Collected data
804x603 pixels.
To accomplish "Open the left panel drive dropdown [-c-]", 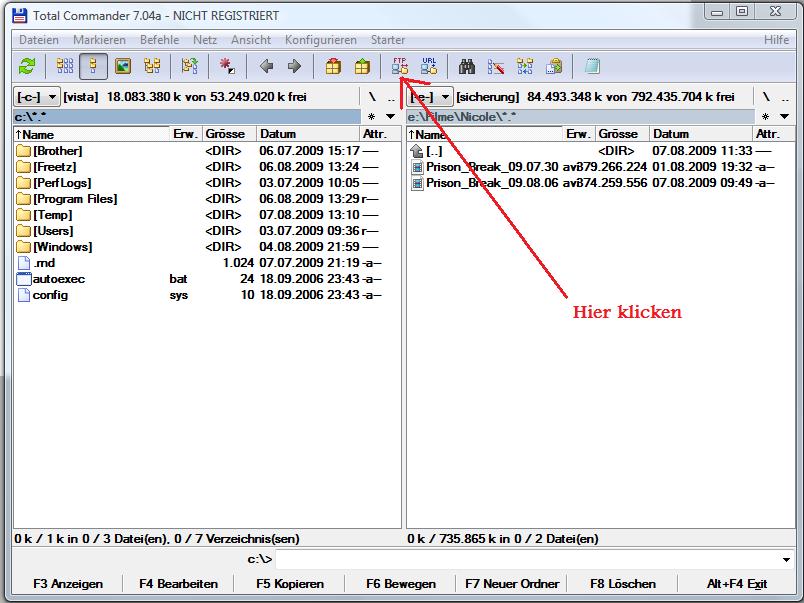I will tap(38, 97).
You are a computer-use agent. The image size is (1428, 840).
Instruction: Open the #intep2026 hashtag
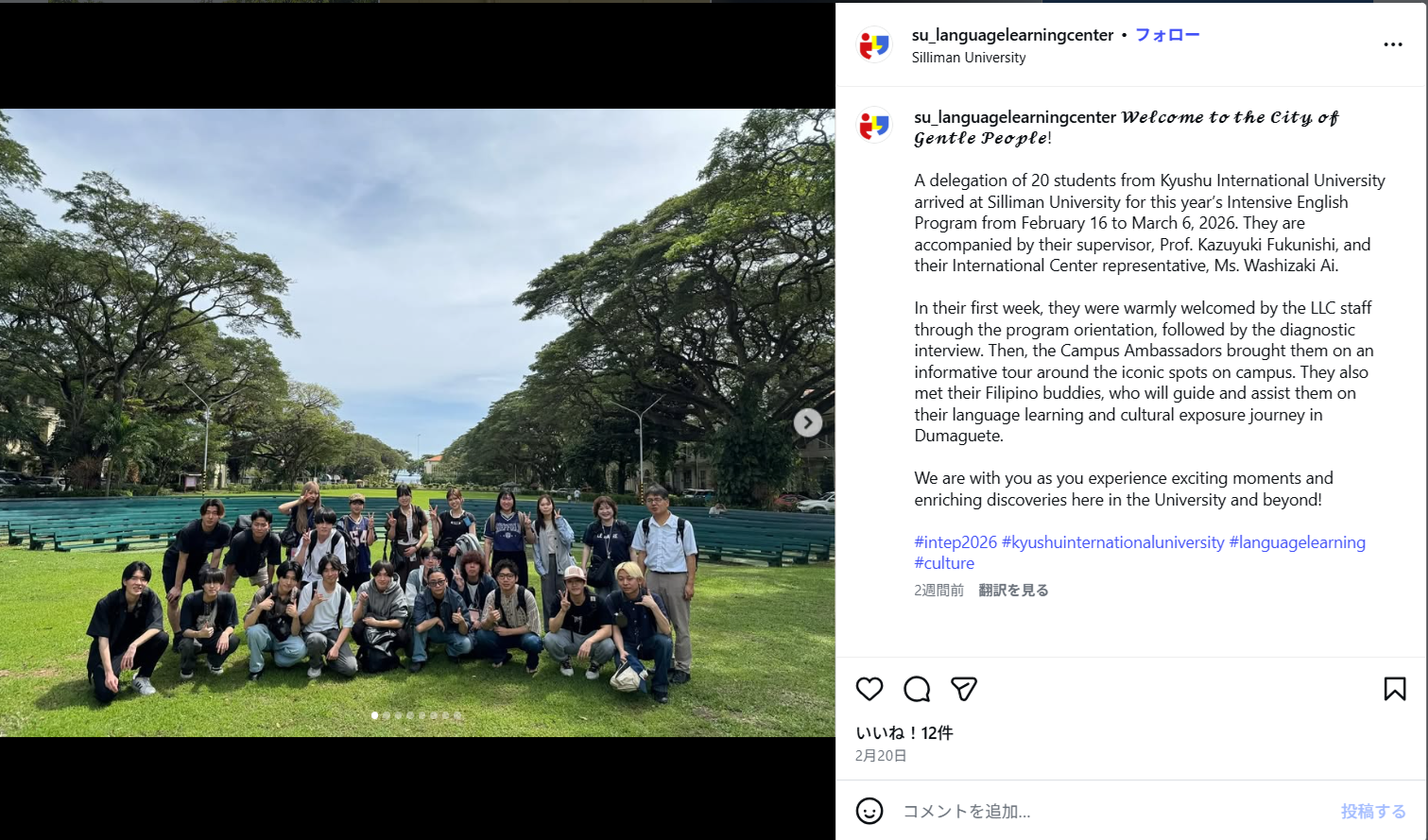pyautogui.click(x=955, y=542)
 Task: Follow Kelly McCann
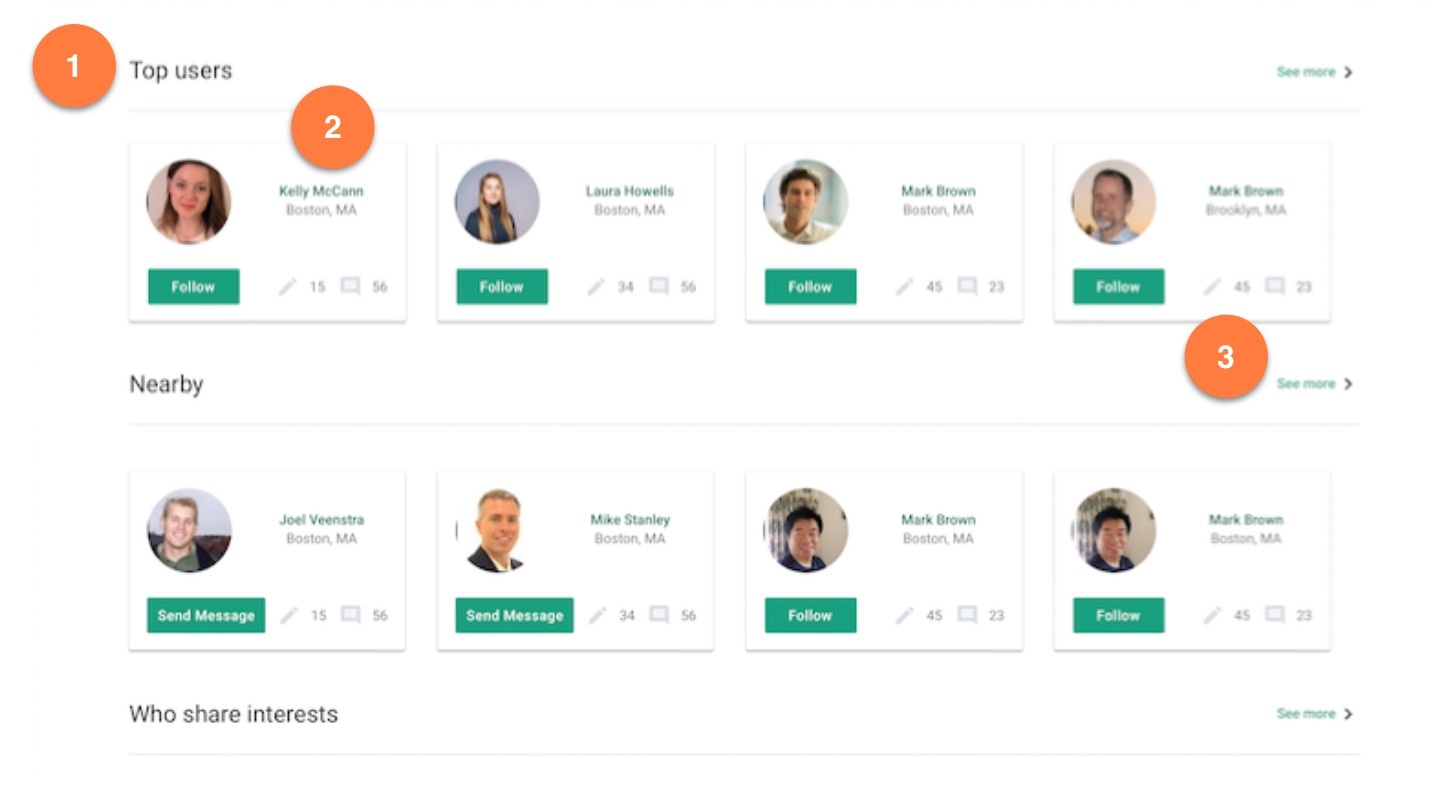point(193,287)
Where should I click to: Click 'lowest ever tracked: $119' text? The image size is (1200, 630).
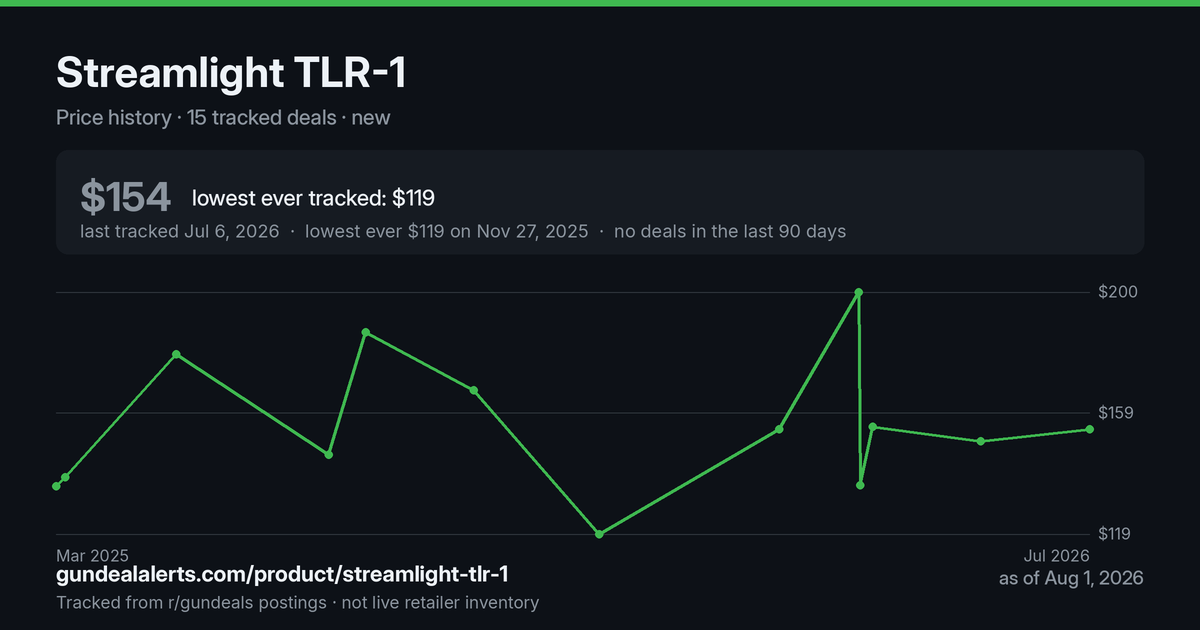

Goal of the exercise
Repeat exactly the lines from the one holding "You are a computer-use" through the last line of the entries, both included; the pictures do not belong in the copy.

Result of this task
You are a computer-use agent. The image size is (1428, 840).
Instruction: Open the #intep2026 hashtag
pyautogui.click(x=955, y=542)
 Task: Follow Kelly McCann
point(193,287)
Where should I click to: Click 'lowest ever tracked: $119' text? The image size is (1200, 630).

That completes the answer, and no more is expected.